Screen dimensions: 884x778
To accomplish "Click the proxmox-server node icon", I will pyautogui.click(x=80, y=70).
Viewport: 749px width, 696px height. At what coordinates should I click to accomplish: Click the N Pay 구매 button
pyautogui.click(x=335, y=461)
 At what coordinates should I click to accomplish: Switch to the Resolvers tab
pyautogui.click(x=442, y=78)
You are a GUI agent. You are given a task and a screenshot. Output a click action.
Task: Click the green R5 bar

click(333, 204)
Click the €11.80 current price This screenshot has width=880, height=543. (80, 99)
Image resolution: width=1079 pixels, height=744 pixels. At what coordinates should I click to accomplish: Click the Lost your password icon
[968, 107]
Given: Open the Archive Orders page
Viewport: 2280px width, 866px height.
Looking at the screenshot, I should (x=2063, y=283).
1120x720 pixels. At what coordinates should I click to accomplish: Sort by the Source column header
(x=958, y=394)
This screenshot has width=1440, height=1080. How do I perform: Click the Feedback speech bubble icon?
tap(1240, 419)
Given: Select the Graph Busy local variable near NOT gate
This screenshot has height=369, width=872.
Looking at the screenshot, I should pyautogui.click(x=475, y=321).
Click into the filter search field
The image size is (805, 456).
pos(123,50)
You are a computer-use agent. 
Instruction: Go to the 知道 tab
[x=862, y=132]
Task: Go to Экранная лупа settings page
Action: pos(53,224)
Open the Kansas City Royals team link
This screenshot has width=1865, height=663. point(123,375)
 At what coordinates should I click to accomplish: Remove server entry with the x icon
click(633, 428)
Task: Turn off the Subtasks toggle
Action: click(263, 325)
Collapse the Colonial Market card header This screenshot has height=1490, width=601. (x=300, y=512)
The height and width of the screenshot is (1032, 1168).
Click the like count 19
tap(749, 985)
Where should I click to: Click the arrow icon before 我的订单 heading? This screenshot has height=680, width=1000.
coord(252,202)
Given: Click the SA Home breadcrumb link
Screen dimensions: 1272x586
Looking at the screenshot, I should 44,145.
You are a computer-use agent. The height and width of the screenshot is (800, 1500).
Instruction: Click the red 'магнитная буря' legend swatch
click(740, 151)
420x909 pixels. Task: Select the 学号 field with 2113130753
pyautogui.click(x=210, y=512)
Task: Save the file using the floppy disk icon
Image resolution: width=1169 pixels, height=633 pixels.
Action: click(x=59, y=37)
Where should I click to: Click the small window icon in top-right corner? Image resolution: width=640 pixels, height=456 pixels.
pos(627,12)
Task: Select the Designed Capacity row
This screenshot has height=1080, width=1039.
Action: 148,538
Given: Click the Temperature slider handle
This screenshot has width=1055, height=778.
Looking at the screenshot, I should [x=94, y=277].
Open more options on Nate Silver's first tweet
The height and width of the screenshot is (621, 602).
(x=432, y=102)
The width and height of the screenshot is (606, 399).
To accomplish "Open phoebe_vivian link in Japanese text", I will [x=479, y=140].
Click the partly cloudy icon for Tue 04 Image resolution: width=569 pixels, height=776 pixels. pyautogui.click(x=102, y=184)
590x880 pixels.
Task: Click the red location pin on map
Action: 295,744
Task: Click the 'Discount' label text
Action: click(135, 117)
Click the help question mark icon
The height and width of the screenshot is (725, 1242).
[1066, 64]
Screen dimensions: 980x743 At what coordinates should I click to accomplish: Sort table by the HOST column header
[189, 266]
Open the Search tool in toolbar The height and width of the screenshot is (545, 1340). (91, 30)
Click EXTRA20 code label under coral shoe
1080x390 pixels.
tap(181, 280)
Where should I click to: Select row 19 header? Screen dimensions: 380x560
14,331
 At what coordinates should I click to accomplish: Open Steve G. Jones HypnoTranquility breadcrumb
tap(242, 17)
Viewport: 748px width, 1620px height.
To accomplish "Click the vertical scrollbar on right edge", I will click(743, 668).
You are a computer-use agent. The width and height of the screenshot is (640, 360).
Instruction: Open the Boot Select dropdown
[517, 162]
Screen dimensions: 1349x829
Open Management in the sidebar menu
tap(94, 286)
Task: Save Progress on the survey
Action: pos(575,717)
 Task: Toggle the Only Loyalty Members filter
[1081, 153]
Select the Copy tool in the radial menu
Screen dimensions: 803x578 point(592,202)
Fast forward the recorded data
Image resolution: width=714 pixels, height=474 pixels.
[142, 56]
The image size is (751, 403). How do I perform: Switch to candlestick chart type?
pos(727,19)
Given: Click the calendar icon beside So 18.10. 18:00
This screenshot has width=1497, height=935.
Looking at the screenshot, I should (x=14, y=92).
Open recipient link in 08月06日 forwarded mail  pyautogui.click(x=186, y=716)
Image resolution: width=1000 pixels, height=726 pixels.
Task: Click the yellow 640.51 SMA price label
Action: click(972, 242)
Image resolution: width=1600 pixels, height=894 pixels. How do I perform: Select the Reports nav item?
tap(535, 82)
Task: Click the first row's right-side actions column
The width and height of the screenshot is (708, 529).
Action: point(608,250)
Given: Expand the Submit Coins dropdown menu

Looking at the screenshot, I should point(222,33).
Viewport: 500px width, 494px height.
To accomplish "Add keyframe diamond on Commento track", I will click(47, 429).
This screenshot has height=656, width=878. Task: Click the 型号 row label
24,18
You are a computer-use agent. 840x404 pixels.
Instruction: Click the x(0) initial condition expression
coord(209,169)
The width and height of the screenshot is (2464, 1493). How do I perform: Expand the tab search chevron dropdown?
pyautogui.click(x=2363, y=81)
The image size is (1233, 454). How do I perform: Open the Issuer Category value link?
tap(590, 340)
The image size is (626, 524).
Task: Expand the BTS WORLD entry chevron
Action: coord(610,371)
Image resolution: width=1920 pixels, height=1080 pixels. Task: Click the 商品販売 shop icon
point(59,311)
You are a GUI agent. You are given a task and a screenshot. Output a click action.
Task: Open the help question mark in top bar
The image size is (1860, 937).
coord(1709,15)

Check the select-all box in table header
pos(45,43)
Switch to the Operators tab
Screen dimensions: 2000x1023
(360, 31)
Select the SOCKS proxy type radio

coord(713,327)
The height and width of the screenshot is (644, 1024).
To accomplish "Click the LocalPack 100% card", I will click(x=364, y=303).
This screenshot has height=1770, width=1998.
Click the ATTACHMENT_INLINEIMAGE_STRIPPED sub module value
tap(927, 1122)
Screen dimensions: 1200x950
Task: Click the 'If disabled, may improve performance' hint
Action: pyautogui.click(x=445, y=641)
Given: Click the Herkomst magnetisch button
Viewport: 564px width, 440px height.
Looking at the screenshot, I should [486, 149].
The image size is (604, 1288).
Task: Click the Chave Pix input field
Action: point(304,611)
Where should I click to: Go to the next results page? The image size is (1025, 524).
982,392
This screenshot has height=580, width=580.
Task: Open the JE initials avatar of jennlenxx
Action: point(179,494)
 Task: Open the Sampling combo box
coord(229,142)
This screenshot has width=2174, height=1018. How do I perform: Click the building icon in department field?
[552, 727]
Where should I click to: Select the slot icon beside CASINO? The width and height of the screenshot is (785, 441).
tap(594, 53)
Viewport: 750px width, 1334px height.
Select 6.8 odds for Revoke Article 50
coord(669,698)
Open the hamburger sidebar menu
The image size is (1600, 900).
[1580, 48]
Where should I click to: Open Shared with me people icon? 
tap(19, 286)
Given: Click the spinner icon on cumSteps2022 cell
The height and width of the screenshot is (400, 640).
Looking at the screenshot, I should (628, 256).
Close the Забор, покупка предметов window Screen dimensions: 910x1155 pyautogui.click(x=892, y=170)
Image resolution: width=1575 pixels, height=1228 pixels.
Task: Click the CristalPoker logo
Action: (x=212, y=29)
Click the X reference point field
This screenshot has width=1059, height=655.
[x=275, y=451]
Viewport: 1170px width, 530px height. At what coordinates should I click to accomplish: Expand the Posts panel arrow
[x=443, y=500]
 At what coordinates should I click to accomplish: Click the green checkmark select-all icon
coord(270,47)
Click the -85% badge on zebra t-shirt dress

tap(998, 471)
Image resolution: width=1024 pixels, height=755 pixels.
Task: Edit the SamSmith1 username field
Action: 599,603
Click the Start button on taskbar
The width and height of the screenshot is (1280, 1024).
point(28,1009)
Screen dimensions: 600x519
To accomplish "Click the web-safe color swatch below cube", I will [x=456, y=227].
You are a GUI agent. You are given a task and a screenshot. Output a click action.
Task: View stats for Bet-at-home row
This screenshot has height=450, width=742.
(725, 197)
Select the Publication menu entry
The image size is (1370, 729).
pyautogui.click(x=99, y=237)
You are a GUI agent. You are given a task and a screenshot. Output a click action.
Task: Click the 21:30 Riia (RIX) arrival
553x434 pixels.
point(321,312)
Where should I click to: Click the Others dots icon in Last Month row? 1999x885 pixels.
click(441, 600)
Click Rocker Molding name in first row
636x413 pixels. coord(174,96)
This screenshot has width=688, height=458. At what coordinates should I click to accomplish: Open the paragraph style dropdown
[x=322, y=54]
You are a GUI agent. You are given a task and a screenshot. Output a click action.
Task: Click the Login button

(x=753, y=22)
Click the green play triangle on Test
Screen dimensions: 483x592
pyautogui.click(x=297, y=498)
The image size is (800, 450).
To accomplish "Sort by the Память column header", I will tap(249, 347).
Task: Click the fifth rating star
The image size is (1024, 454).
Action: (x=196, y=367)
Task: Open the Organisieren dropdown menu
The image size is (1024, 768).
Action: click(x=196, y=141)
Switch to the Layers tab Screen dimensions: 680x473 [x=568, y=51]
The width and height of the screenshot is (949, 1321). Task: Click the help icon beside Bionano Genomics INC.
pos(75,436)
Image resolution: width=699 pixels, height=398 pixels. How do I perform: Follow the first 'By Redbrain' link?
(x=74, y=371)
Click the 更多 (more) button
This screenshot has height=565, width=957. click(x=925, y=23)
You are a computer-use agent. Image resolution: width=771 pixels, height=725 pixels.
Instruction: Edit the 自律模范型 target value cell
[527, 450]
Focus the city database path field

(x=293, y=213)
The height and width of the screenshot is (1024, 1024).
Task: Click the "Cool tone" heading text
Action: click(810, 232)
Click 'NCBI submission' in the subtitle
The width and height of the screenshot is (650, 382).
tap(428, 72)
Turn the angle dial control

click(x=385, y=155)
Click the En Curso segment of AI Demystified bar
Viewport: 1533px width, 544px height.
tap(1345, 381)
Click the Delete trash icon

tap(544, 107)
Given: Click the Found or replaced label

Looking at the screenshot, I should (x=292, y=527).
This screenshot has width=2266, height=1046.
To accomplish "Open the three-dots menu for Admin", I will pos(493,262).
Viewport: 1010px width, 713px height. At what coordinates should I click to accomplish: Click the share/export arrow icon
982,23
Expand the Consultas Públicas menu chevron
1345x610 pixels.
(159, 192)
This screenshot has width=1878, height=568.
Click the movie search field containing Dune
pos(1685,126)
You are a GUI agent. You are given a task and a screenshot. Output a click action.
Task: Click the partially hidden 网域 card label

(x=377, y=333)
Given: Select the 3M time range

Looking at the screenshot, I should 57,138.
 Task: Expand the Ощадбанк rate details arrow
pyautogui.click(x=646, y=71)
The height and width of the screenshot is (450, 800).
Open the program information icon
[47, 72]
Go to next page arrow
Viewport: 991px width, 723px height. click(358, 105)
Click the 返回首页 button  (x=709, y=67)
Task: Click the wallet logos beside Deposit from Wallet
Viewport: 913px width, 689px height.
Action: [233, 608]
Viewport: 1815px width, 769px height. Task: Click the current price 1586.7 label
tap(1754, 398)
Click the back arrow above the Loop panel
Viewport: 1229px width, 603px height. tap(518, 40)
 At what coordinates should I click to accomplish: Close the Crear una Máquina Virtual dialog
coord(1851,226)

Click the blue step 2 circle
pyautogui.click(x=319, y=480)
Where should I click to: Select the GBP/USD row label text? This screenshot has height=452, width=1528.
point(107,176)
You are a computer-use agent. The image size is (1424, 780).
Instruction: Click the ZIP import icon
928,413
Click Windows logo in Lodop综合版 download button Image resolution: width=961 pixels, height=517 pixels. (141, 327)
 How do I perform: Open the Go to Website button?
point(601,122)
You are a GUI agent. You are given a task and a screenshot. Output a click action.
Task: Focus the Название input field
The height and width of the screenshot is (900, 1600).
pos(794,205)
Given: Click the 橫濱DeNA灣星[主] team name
- - -
One number is the whole answer: how many lines in the records contain "question".

Output for this exercise:
2